Охотники остановились на квартире деда Исака. Поговорив с ним о деревенских делах, Симов понял, что на помощь лошадьми нечего рассчитывать ни в Ключах, ни в соседних селениях. Он написал об этом майору, своему начальнику, а шофера попросил еще на словах передать, чтобы лошадей обязательно прислали в мае, с появлением травы.
Вечером Рогов ушел на заимку и привел оттуда свою любимицу и верную помощницу в охоте — огромную белую лайку. Ввалившись с клубами пара в жарко натопленную избу, он представил товарищам своего четвероногого друга.
— Вот мой Батыр… По-бурятски богатырь значит, — пояснил он Симову и тут же стал расхваливать достоинства собаки: — Гляди, какой высокопередый. Спина, как у скакового коня. А лапа! В ком сбита! Неделями бегает и усталости не знает!
Батыр действительно был богатырским псом. Рослый, с широкой грудью и с мускулистым легким телом, он казался неутомимым. Клинообразная голова с выпуклым лбом, стоячие уши и умные миндалевидные глаза придавали ему горделивое выражение. Пренебрегая лаской, пес из вежливости обошел и обнюхал всех присутствующих в избе. Никому не оказав предпочтения, он не спеша вышел на середину комнаты, покружился на месте, как это делали его дикие предки, и лег, положив голову на передние лапы.
— Вы думаете, он не понимает, что про него рассказываю? — продолжал Рогов. — Она, тварь, все понимает, только сказать не может. Я уж знаю… Три года назад взял его пятимесячным щенком. Ну, растил, думал, бельчатник выйдет. Он у меня, было, в первый год по белке пошел. Да случись как-то, что косил я сено в тайге. Слышу, Батыр залаял у реки. Выбежал я на берег и глазам не верю: посередь плеса здоровенный сохатый похаживает, а Батыр на другом берегу разрывается, не дает зверю из воды выйти. Завалил я того лося. С тех пор, как попробовал кобель сохатиной печенки, от него ни один лось не уходит.

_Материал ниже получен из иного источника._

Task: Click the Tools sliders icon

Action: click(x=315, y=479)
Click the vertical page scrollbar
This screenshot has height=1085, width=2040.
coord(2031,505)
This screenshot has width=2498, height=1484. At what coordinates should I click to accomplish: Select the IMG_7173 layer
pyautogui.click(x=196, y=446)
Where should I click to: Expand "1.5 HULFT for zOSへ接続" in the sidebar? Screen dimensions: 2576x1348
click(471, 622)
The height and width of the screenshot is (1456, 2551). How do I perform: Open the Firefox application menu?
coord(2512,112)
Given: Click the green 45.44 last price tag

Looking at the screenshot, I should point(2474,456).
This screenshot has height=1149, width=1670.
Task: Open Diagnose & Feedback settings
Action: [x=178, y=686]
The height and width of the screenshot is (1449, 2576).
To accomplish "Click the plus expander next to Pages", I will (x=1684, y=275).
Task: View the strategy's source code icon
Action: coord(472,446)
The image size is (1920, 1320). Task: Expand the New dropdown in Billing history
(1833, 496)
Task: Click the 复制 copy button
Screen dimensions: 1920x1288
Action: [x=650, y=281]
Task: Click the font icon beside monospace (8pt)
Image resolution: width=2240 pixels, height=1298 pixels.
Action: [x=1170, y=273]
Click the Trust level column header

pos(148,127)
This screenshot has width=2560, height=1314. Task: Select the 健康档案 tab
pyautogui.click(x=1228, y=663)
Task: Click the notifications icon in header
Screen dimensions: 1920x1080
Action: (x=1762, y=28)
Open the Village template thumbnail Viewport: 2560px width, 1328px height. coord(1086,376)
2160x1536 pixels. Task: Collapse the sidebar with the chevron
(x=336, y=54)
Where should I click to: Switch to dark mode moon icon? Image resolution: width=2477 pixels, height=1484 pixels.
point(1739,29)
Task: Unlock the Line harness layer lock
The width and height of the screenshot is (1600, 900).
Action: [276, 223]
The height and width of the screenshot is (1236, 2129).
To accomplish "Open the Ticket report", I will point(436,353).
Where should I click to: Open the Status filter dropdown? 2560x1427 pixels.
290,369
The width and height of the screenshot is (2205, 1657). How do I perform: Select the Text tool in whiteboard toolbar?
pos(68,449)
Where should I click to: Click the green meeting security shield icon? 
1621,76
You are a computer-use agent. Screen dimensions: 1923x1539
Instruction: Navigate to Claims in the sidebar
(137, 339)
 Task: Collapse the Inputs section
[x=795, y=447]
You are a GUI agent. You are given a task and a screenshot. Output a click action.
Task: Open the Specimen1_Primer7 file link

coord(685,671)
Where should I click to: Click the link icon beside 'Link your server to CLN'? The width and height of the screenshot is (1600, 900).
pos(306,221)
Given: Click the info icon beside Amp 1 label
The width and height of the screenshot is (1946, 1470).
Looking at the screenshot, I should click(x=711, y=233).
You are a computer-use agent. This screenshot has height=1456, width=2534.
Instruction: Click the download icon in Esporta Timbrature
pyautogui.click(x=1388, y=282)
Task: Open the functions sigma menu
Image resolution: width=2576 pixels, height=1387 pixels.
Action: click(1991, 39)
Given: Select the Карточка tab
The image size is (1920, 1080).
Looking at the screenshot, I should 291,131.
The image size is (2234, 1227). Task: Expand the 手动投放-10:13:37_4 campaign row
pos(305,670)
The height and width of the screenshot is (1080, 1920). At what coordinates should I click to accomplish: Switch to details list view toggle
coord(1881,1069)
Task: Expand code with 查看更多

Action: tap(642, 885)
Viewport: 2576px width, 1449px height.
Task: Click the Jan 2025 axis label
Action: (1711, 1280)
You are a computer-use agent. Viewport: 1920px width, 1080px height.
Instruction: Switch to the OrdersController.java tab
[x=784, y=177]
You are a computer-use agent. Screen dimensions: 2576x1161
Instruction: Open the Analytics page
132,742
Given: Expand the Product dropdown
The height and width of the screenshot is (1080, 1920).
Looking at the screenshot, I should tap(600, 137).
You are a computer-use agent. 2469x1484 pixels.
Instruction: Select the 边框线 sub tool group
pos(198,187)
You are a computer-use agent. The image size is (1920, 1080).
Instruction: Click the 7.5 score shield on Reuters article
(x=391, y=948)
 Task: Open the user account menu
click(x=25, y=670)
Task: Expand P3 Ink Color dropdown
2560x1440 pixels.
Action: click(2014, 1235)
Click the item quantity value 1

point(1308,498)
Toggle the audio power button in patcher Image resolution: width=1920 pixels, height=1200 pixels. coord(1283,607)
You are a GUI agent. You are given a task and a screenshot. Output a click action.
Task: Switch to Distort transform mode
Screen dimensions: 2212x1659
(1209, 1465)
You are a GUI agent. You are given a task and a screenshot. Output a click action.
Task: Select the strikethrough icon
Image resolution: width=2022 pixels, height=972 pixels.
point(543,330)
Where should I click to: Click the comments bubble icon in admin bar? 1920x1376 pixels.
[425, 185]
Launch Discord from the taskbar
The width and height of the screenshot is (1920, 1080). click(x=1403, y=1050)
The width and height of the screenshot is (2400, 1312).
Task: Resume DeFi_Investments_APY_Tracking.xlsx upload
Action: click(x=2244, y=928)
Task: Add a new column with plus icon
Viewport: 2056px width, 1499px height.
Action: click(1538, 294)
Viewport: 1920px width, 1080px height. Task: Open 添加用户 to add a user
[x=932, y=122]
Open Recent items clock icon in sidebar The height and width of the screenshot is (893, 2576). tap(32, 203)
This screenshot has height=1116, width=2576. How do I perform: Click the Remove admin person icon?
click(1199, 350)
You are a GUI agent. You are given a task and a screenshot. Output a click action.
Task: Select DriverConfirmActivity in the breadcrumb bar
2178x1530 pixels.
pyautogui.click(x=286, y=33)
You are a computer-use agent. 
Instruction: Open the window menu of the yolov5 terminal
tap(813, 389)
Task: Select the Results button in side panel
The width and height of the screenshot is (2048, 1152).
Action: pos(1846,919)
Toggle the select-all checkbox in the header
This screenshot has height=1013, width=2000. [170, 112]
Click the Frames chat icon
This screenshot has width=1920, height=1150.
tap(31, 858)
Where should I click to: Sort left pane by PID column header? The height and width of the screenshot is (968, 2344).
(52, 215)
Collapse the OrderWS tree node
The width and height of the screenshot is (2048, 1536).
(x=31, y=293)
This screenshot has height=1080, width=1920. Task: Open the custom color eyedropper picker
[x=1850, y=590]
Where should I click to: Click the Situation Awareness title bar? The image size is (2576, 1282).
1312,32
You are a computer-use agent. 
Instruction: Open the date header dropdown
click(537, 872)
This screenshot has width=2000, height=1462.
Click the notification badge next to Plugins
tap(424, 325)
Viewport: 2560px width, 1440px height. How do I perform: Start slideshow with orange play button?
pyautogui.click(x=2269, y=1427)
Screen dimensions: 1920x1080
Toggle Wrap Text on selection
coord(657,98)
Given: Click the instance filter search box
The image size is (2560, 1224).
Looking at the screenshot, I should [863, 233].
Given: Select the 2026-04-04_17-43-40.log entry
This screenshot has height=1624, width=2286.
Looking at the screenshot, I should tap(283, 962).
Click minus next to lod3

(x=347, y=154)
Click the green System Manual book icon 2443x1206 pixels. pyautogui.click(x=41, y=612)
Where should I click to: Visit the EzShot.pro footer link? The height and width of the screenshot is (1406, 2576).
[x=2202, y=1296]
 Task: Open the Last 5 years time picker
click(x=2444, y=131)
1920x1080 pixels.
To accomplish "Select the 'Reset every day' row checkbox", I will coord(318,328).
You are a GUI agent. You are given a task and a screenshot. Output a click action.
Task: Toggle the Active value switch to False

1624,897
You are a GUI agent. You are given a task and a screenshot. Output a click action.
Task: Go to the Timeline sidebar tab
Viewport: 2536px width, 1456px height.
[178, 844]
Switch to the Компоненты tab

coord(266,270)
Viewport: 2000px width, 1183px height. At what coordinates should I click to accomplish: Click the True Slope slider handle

— Ну, положим, кое-какие уходят, — возразил Симов, зная, что иногда встречаются так называемые «отбойные» лоси, которых собаки никакими силами не могут остановить.
— Сам поглядишь… Он черта тебе поставит! А с изюбрами1 чего делает? Я сроду не сижу на солонцах. Приду утром, смотрю: ежели бык был и соленой земли наелся — значит и напьется до отвала. Вот по его следу и пускаю собаку. Одним моментом зверя догонит и поставит. Трубку, бывает, не успеешь выкурить, а он уже зовет… Конечно, другим разом приходится побегать, не без того, а все одно панты добудешь. От Батыра и зимой изюбрам отбою нет. Как погонит по снегу, так и гляди куда-нибудь на утес: завсегда зверя на кручу, выгонит, и встанет там как окаменелый… Кабаргу на отстой загоняет. Чушку, ежели за ухо ухватит, — никуда не пустит. А с соболем что делает! Все может. Когда мне нужно, и боровую птицу садит, — не унимался Прокоп Ильич.
1
В Забайкалье обитают олени-маралы, несколько крупнее алтайских. Местные охотники называют их изюбрами. Собственно изюбры обитают в бассейне Амура и в — Северном Китае. В этой книге забайкальские маралы названы общепринятым для тех мест названием — изюбры.